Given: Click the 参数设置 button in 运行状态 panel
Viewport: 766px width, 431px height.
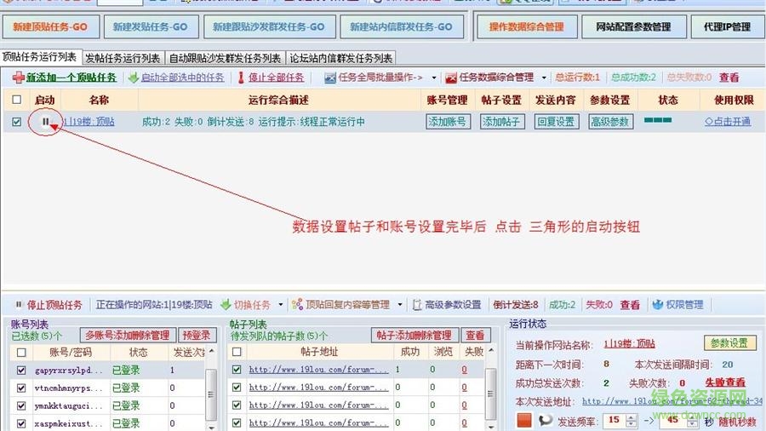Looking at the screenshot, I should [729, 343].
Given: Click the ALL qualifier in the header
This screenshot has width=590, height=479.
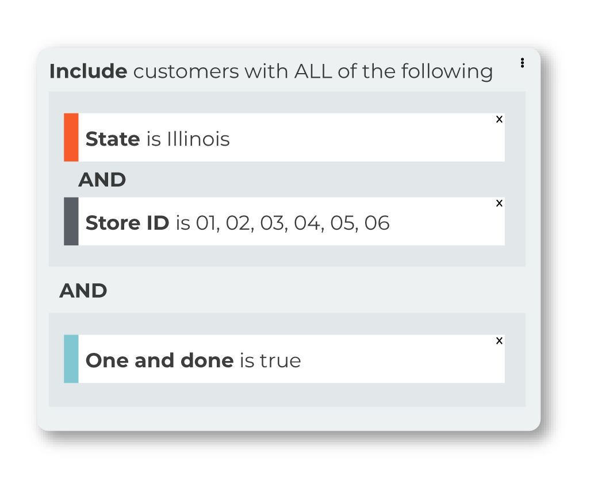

───

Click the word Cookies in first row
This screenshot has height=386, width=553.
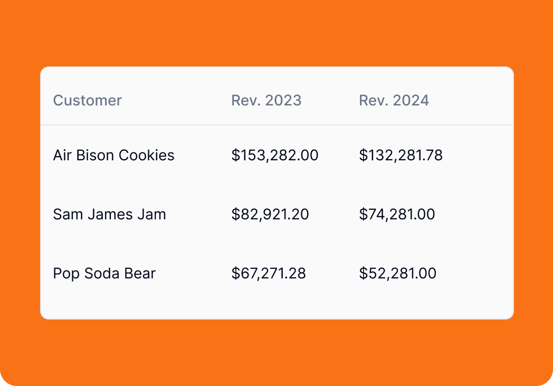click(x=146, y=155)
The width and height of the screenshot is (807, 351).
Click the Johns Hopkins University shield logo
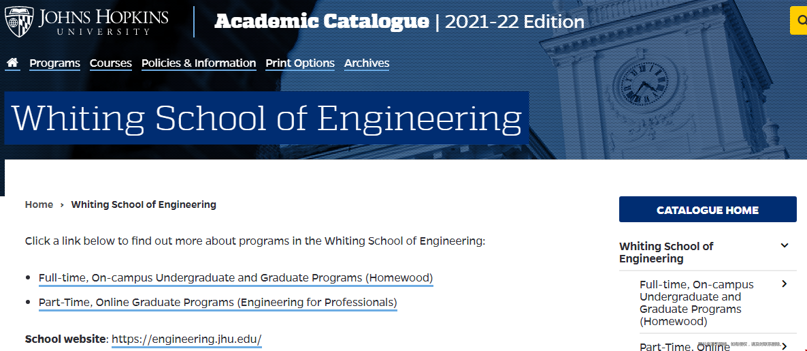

───

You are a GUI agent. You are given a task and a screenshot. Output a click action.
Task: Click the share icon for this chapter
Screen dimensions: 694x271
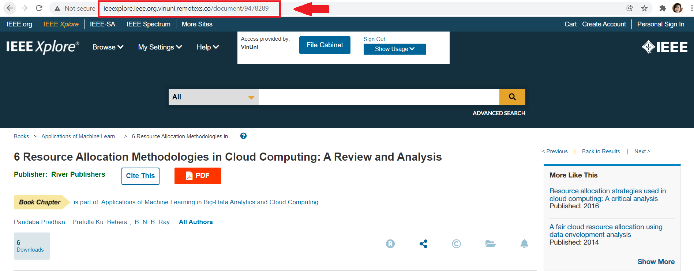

───

= WORK INSTRUCTIONS =
Using the data above, retype exactly and only the lines from the one containing "This screenshot has height=386, width=553." up to and including the one containing "Click the Johns", with no pictures carried over.

= ANSWER =
This screenshot has height=386, width=553.
click(x=146, y=155)
The width and height of the screenshot is (807, 351).
Click the Johns Hopkins University shield logo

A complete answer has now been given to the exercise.